Si no fuera un viejo comerciante, sino un escritor refinado, reinventaría esa carta y la escribiría como clave y cifra de la vida de Aníbal, más o menos como Sosilos escribió el discurso de Aníbal a los hoplitas libios que habían saqueado una tienda en una ciudad itálica amiga. Sosilos escribió algo así: «Oh atrevidos héroes, audaces guerreros, los más valientes entre los valientes, indomables vencedores de las legiones, reflexionad y pensad que en esta elevada contienda necesitamos amigos que nos abran las puertas y los graneros para que podamos saciar nuestro hambre. Los nobles héroes agradecen esa amistad con un comportamiento decente y cortés. Como vuestro estratega, os ordeno y mando que de ahora en adelante abandonéis vuestras conductas innobles». Aníbal había ordenado efectivamente que los cuatro soldados devolvieran todo lo obtenido en el saqueo, dejaran la tienda como estaba antes y pagaran los daños de sus propias soldadas; luego añadió, dirigiéndose a los cuatro hoplitas y a todos los presentes: «La próxima vez que alguno de vosotros, culos de rata, no pueda tener los dedos quietos, lo azotaré y colgaré con mis propias manos».

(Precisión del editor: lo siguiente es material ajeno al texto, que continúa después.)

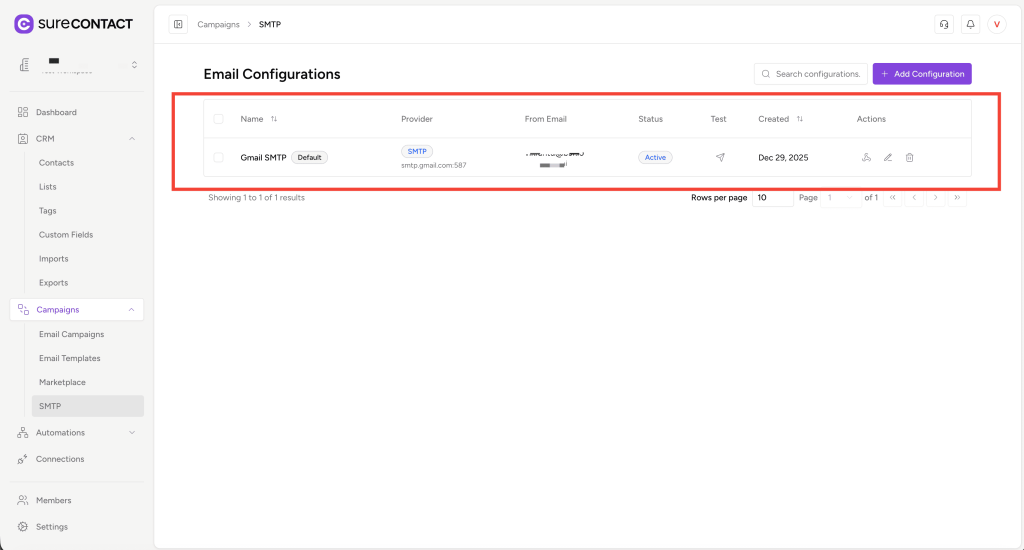Screen dimensions: 1024x550
Task: Open the workspace switcher dropdown
Action: tap(134, 65)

Nada de eso. Absolutamente nada. Doce años, desde el año cincuenta y dos hasta el sesenta y cuatro de su vida. Lo que Aníbal proyectó y realizó en ese tiempo hubiera bastado a un hombre más pequeño que él para alcanzar la inmortalidad; en la historia, que pronto sólo será redactada por escritores romanos en toda la Oikumene, desde su punto de vista y con sus horribles instrumentos, todo esto empalidecerá ante las cosas que el mismo Aníbal hizo antes. Pero el señor de la gran biblioteca, Aristófanes de Bizancio, me ha instado a intentar, por lo menos, un breve resumen, para que mi obra no quede demasiado incompleta.
Hablaré con rapidez; Corina y Bomílcar se turnarán para escribir. Mucho vino, que avive la memoria y, al mismo tiempo, amortigüe los dolores del recuerdo. Dentro de dos noches habrá luna llena; dicen que el día siguiente a la luna llena es el día propicio para viajar.